#### Exercise objective
Could you output, word for word, only the lines from the line with "This screenshot has width=215, height=396." to the end of the entries, including both ends? Omit the pictures.

#### Supplied information
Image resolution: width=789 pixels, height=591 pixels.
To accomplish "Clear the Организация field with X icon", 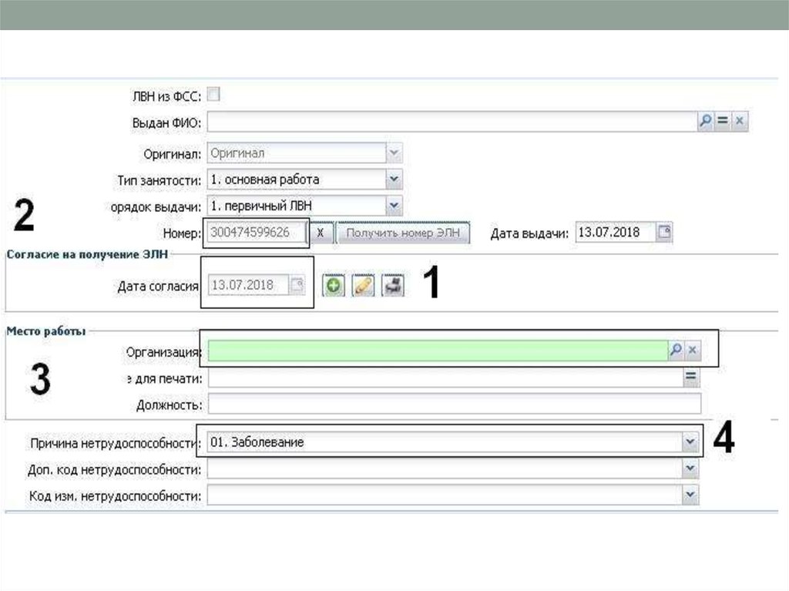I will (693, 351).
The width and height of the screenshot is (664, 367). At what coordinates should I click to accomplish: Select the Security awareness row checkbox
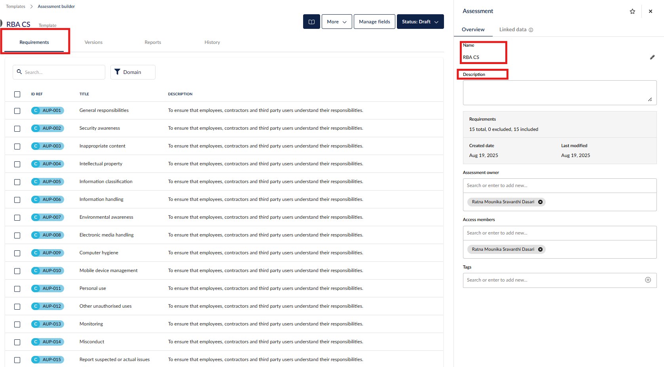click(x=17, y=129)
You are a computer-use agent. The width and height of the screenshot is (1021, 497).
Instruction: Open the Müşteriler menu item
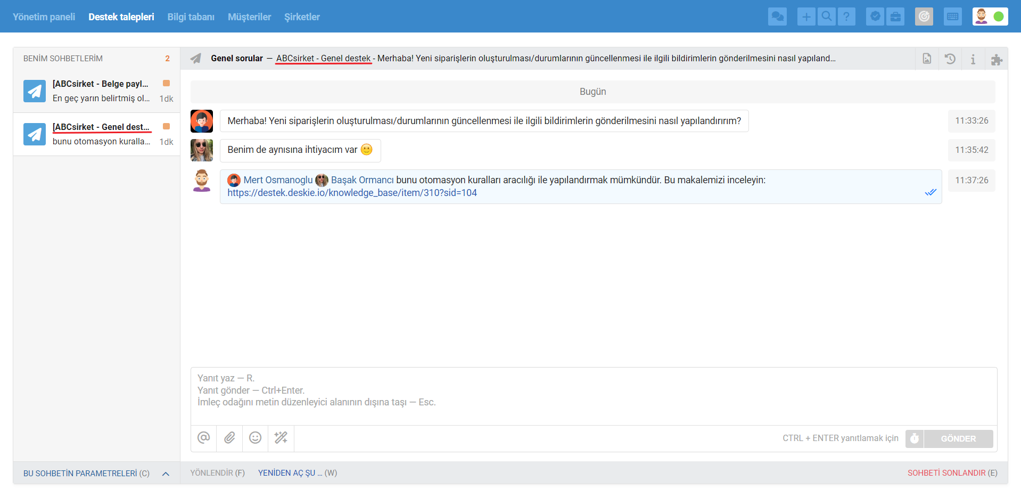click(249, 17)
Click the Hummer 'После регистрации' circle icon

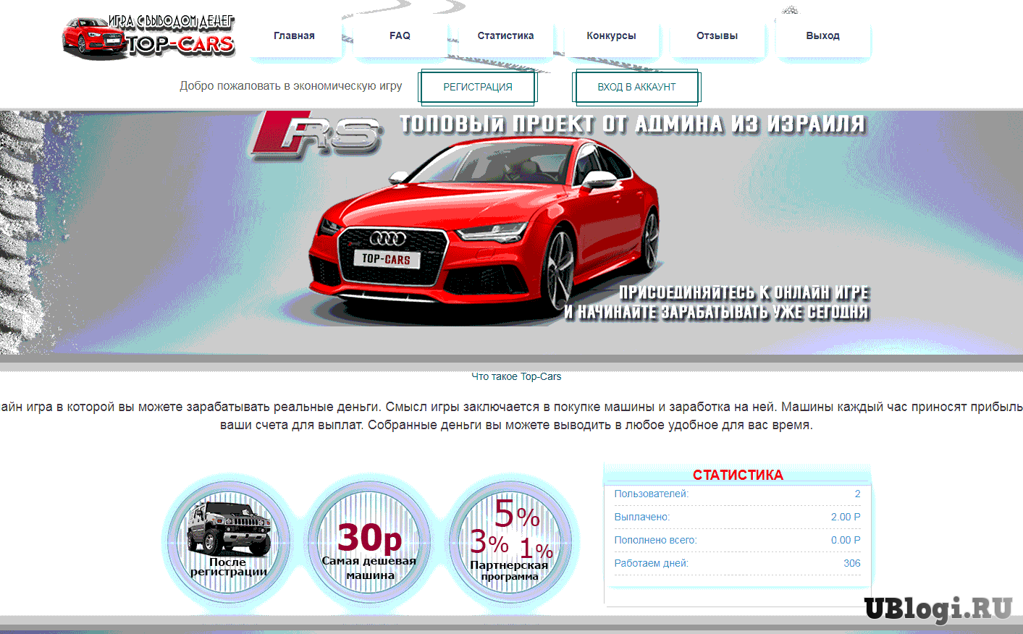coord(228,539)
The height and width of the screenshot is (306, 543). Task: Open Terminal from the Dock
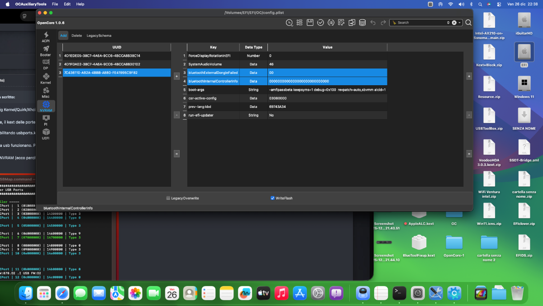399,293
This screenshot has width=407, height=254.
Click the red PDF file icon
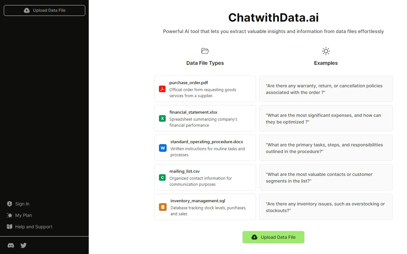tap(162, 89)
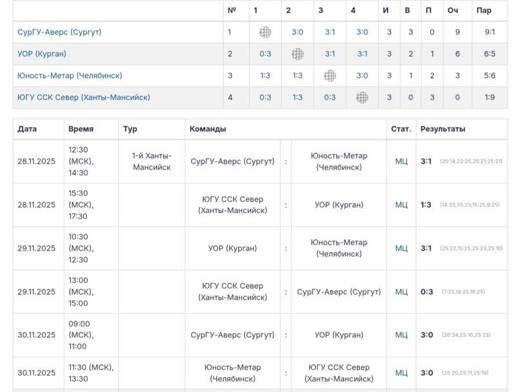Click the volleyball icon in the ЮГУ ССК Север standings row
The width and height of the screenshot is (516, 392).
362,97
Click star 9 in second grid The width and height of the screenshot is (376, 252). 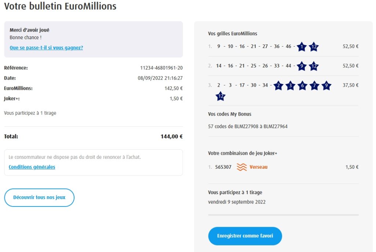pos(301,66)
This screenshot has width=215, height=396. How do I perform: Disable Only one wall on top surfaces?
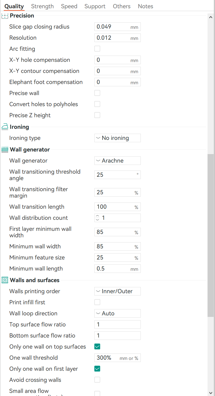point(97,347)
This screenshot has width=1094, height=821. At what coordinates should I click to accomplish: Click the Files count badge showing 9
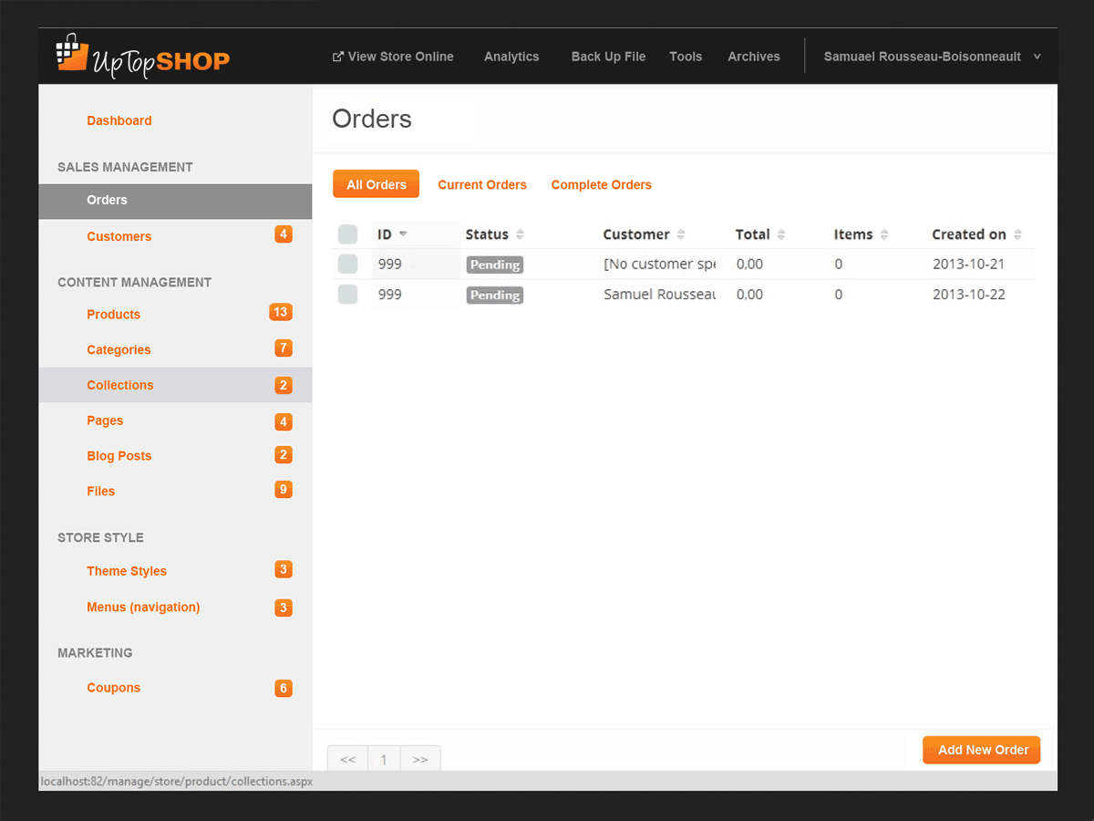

#### Finished task
This screenshot has width=215, height=396. How do I perform: Disable Only one wall on top surfaces?
point(97,347)
This screenshot has width=1094, height=821. At what coordinates should I click to accomplish: Click the Files count badge showing 9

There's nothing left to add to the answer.